— START OF ROWS —
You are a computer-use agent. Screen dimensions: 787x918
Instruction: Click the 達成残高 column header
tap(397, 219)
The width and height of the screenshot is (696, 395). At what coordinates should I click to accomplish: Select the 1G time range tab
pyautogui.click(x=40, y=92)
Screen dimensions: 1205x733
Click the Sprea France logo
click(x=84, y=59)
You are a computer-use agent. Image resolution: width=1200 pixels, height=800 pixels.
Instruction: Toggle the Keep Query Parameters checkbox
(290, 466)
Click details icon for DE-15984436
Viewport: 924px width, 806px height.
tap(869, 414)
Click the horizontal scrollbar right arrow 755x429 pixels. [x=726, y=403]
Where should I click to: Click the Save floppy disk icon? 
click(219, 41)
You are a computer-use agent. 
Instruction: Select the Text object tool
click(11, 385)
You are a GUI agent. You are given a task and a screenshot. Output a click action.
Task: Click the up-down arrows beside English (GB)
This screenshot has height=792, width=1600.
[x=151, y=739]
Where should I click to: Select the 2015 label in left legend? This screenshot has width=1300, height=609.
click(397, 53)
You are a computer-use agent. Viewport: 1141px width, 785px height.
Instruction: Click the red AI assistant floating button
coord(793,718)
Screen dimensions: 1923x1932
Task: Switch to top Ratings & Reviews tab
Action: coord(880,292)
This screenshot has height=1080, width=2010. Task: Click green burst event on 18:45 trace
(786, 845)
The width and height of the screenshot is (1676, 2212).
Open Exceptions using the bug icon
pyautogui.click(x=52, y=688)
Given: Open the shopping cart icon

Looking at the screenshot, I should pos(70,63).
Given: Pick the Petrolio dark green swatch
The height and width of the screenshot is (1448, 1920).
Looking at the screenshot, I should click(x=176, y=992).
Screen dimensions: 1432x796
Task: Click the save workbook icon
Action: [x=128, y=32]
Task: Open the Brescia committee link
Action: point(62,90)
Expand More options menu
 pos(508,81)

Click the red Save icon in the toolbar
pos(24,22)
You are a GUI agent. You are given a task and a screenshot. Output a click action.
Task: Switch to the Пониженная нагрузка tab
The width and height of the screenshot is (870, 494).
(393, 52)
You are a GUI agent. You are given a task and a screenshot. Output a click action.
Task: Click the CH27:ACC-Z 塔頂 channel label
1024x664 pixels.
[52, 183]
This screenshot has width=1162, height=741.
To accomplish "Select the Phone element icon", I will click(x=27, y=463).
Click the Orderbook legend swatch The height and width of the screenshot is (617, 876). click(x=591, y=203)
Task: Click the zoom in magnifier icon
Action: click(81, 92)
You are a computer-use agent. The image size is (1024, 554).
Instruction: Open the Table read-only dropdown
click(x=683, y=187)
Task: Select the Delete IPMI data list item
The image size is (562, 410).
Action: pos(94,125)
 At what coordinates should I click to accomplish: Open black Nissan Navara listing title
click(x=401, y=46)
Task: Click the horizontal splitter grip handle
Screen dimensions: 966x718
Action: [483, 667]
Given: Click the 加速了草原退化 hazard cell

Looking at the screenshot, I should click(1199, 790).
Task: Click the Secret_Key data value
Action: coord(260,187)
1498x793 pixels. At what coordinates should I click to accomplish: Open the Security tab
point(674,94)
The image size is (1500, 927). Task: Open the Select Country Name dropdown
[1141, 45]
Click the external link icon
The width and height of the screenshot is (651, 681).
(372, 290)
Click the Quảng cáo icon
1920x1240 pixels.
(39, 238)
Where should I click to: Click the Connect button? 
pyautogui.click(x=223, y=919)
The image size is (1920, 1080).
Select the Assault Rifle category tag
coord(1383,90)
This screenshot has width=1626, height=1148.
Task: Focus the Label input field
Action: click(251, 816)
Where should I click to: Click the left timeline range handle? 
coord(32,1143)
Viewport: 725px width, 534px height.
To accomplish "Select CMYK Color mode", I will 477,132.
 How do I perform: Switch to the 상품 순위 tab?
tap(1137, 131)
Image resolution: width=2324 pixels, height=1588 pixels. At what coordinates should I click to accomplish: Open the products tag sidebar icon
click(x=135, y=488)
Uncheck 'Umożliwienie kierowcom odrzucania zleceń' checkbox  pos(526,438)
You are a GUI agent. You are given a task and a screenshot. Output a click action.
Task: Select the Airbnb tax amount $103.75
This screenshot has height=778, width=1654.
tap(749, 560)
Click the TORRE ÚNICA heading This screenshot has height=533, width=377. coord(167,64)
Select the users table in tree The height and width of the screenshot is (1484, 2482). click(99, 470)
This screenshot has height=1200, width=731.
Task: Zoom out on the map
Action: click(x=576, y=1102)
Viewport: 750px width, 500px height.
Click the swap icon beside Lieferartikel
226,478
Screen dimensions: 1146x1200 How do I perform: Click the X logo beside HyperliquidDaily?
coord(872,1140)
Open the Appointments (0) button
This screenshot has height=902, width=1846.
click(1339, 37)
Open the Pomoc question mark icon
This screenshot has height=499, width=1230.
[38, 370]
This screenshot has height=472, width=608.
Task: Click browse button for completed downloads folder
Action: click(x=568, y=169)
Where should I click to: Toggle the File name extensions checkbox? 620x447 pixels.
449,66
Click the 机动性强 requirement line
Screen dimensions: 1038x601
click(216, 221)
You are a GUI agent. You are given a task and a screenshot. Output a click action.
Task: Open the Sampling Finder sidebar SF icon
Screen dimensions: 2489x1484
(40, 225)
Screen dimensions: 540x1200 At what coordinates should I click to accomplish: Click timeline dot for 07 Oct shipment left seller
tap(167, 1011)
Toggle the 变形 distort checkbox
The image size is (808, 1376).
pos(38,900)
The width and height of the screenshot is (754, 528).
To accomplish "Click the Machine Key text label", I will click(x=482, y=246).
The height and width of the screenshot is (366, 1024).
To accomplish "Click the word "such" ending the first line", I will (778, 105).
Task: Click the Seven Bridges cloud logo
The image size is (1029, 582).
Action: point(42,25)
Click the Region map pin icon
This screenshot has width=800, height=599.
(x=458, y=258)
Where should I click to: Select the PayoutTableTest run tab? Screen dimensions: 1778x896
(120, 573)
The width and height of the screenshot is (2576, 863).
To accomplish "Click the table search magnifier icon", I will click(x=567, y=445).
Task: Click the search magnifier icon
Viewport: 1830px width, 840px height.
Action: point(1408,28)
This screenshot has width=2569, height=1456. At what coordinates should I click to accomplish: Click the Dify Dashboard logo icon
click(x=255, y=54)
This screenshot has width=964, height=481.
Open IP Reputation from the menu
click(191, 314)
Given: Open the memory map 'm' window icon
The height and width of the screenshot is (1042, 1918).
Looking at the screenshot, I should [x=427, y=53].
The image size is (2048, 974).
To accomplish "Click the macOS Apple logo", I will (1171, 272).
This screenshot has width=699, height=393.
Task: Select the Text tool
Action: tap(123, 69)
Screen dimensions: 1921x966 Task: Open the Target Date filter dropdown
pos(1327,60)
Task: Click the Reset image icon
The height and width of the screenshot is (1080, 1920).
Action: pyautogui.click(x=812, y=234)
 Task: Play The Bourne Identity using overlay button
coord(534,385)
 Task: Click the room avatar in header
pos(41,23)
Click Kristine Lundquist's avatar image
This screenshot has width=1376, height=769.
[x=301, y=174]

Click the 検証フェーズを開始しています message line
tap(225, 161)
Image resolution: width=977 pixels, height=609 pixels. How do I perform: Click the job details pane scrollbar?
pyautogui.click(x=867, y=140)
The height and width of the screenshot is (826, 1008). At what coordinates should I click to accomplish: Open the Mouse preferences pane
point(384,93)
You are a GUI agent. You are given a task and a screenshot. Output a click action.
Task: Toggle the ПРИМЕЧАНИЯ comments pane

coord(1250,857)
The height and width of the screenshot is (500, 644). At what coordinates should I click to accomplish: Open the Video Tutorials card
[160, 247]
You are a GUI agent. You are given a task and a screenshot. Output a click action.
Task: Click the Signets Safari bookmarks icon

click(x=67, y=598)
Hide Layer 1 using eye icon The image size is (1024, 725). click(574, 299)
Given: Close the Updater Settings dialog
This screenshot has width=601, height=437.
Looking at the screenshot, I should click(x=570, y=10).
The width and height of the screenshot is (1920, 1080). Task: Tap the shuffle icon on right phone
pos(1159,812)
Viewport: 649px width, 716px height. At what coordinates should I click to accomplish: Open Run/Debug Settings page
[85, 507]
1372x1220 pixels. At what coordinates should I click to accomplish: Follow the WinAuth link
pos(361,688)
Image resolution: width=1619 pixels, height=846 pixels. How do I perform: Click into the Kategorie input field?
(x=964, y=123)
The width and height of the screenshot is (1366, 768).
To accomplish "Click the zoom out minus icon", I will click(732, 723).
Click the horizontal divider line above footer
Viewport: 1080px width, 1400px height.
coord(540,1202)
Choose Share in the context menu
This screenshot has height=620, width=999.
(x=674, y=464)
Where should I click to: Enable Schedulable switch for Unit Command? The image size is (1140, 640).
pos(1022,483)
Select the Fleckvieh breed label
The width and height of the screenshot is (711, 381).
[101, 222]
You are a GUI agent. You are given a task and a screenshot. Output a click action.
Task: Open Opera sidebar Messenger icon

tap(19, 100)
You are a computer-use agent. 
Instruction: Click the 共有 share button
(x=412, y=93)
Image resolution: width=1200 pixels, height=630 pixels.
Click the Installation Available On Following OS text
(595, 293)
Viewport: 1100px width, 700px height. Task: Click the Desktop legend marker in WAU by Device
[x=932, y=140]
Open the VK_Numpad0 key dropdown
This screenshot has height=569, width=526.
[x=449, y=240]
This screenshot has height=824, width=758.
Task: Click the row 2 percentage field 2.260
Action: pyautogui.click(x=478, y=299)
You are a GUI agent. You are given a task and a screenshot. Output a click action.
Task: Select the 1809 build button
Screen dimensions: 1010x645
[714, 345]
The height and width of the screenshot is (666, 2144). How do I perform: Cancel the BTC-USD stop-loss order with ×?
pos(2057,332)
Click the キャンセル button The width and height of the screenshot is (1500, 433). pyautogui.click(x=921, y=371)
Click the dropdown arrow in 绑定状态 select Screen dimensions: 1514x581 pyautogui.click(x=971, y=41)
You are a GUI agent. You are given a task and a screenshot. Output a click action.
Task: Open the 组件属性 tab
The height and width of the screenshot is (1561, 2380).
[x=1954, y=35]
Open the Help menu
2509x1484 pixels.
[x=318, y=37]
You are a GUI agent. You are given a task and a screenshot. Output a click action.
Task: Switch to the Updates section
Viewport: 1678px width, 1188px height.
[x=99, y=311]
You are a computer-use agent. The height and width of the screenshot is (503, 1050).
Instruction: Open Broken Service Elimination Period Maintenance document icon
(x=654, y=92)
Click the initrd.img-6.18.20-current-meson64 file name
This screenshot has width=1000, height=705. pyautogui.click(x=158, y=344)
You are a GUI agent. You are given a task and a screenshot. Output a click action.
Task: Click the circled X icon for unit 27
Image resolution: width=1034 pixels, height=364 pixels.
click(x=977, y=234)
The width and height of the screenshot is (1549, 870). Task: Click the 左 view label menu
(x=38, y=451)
— END OF ROWS —
PROMPT >> Can you recast the lines above as a Markdown table with the columns No. and Line, giving each row a running number and leaving out blank lines? Begin at the line that contains "Expand More options menu" and stop after the line that contains "point(674,94)".

RIGHT ANSWER >>
| No. | Line |
|---|---|
| 1 | Expand More options menu |
| 2 |  pos(508,81) |
| 3 | Click the red Save icon in the toolbar |
| 4 | pos(24,22) |
| 5 | You are a GUI agent. You are given a task and a screenshot. Output a click action. |
| 6 | Task: Switch to the Пониженная нагрузка tab |
| 7 | The width and height of the screenshot is (870, 494). |
| 8 | (393, 52) |
| 9 | You are a GUI agent. You are given a task and a screenshot. Output a click action. |
| 10 | Task: Click the CH27:ACC-Z 塔頂 channel label |
| 11 | 1024x664 pixels. |
| 12 | [52, 183] |
| 13 | This screenshot has width=1162, height=741. |
| 14 | To accomplish "Select the Phone element icon", I will click(x=27, y=463). |
| 15 | Click the Orderbook legend swatch The height and width of the screenshot is (617, 876). click(x=591, y=203) |
| 16 | Task: Click the zoom in magnifier icon |
| 17 | Action: click(81, 92) |
| 18 | You are a computer-use agent. The image size is (1024, 554). |
| 19 | Instruction: Open the Table read-only dropdown |
| 20 | click(x=683, y=187) |
| 21 | Task: Select the Delete IPMI data list item |
| 22 | The image size is (562, 410). |
| 23 | Action: pos(94,125) |
| 24 |  At what coordinates should I click to accomplish: Open black Nissan Navara listing title |
| 25 | click(x=401, y=46) |
| 26 | Task: Click the horizontal splitter grip handle |
| 27 | Screen dimensions: 966x718 |
| 28 | Action: [483, 667] |
| 29 | Given: Click the 加速了草原退化 hazard cell |
| 30 | Looking at the screenshot, I should click(1199, 790). |
| 31 | Task: Click the Secret_Key data value |
| 32 | Action: coord(260,187) |
| 33 | 1498x793 pixels. At what coordinates should I click to accomplish: Open the Security tab |
| 34 | point(674,94) |